| To be done |
Extract every line of the data below that contains the string "axis", and list those lines.

Target position records
-- START --

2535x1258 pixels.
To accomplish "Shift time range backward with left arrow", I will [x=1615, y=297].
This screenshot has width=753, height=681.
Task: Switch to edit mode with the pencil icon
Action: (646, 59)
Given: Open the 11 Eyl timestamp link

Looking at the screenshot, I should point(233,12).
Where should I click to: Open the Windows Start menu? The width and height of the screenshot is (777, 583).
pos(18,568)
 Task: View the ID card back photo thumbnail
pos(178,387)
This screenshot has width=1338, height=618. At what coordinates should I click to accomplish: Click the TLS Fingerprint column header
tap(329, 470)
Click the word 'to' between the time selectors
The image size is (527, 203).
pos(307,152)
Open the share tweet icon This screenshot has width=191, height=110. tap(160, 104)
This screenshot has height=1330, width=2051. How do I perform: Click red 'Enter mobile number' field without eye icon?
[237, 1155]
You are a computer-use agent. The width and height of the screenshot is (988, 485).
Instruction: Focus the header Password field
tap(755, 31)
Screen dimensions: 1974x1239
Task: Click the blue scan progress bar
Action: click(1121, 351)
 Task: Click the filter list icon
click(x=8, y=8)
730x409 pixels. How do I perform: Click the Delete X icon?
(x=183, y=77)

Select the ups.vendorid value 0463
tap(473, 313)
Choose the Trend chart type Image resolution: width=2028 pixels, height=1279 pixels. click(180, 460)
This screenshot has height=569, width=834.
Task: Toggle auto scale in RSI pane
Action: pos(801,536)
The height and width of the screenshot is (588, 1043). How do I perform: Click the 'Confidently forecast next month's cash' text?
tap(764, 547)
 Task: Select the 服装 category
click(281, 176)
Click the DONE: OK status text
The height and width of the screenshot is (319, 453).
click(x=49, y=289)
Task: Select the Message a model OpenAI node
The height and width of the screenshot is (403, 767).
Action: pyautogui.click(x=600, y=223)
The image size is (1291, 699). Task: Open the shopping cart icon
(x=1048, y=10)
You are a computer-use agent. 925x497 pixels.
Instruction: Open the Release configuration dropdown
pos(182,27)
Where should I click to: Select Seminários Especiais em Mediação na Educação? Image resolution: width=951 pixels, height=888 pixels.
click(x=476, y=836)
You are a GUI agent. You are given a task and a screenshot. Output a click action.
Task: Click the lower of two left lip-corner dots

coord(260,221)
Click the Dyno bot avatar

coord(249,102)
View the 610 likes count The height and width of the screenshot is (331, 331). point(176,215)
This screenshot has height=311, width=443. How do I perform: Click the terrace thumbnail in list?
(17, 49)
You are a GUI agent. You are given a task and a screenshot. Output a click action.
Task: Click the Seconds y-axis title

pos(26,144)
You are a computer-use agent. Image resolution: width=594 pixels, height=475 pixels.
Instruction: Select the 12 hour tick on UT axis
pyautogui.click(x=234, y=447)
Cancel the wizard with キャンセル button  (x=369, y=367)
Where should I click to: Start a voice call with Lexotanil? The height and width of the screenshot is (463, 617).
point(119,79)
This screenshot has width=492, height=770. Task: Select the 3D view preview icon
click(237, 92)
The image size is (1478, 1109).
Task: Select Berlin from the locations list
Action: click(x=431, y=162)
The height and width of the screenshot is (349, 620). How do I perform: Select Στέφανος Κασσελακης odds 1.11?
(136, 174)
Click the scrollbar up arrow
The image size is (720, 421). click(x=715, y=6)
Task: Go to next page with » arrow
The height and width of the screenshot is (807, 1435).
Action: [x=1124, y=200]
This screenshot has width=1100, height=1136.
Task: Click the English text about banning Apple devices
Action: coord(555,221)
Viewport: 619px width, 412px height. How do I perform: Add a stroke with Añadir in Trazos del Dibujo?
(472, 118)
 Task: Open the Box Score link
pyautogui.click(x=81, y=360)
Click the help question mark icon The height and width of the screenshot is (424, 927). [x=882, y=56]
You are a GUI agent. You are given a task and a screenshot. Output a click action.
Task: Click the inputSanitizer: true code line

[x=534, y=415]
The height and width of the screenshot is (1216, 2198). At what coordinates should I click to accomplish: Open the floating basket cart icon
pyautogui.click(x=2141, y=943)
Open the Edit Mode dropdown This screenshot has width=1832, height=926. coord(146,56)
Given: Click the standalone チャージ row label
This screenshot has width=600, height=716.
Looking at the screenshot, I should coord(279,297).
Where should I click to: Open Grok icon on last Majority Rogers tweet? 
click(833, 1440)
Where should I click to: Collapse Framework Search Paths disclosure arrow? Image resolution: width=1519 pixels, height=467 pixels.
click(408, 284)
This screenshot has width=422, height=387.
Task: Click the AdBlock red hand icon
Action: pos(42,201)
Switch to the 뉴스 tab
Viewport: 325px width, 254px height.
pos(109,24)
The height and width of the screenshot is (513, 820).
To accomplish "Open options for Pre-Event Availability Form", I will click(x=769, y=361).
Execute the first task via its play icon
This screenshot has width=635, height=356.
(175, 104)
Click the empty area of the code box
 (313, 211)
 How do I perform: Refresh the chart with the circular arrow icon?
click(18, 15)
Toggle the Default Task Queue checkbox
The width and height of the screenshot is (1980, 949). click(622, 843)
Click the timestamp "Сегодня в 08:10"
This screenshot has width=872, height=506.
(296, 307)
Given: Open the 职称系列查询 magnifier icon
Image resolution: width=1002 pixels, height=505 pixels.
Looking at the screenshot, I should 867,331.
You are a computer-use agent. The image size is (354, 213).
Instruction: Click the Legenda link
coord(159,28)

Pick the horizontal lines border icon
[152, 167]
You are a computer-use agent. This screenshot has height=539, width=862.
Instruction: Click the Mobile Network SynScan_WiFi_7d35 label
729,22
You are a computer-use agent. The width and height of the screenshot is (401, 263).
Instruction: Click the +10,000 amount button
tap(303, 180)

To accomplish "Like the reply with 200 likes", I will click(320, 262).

-- END --

| Solved problem |
Task: Click the Seconds y-axis title
Instruction: Select the 12 hour tick on UT axis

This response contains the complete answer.